▸ **Job**: Please add 96 to every coordinate given as an answer in the material, from the line with "Image resolution: width=600 pixels, height=444" to the line with "[x=92, y=239]", and write out all of those lines in full with the other numbers unchanged.

▸ **Source data**:
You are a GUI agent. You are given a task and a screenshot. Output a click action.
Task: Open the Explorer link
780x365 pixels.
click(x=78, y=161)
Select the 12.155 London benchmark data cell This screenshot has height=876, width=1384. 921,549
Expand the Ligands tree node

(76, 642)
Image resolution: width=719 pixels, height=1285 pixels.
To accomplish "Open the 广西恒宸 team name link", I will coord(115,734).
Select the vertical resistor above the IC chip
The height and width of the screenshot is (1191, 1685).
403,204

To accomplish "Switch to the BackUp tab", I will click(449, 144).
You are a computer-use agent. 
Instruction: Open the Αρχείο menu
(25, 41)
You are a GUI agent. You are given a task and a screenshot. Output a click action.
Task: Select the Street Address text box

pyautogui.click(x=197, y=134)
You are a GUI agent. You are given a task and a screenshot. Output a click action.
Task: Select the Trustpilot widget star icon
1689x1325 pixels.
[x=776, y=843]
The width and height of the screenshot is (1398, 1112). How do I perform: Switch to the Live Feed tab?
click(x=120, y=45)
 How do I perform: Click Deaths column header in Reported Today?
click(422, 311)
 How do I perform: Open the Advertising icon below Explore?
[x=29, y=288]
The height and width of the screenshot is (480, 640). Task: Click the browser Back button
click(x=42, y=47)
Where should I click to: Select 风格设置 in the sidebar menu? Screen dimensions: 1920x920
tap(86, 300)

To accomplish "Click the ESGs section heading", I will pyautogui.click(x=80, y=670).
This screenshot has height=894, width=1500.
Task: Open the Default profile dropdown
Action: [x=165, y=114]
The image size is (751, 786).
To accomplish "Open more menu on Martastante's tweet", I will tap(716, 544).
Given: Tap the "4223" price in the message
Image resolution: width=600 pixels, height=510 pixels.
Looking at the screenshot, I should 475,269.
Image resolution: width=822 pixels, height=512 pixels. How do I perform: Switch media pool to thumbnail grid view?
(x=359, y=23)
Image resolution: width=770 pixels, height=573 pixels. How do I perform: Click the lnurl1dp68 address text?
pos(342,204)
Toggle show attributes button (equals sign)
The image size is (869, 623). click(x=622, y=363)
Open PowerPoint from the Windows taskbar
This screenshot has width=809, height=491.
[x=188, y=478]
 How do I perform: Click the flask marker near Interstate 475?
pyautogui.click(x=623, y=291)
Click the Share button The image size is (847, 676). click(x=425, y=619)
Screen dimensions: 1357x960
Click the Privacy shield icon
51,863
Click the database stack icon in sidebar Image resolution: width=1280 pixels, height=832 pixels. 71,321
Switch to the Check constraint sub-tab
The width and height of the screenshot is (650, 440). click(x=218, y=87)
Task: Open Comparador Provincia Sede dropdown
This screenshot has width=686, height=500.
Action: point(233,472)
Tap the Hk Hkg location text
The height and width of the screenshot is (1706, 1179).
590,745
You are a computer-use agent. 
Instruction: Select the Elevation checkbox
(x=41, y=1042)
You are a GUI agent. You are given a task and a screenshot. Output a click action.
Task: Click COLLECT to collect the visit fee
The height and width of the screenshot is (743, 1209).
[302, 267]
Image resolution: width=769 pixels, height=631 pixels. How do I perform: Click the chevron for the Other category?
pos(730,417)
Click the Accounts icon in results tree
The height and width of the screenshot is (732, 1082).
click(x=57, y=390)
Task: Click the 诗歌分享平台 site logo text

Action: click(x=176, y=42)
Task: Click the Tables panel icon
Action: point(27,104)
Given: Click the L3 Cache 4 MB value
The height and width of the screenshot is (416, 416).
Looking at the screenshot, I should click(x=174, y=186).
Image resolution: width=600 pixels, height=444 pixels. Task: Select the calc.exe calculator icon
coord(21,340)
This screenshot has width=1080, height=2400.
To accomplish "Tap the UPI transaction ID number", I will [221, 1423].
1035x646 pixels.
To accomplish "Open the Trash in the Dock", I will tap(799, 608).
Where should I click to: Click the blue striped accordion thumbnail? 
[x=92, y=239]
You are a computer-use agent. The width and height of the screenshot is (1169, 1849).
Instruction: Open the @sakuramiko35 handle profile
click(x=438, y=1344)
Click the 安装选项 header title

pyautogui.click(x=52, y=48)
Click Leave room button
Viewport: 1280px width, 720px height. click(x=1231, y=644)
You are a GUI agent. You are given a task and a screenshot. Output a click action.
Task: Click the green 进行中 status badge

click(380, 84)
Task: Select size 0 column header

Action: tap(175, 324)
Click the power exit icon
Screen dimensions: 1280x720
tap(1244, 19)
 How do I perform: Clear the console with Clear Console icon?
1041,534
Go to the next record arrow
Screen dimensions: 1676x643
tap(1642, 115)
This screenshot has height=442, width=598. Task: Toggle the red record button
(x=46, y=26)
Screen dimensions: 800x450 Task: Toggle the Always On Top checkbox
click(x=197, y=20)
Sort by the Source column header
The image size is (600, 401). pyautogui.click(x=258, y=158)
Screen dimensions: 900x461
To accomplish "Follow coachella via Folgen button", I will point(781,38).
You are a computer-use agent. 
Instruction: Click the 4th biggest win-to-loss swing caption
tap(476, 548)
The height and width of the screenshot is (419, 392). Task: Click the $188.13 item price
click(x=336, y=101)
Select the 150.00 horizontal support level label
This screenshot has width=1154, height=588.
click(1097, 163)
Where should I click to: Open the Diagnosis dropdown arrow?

▸ **The completed task**:
Image resolution: width=600 pixels, height=444 pixels. Task: Select the calc.exe calculator icon
coord(117,436)
This screenshot has width=1080, height=2400.
To accomplish "Tap the UPI transaction ID number", I will [317, 1519].
1035x646 pixels.
To accomplish "Open the Trash in the Dock", I will tap(895, 704).
Where should I click to: Click the blue striped accordion thumbnail? 
[x=188, y=335]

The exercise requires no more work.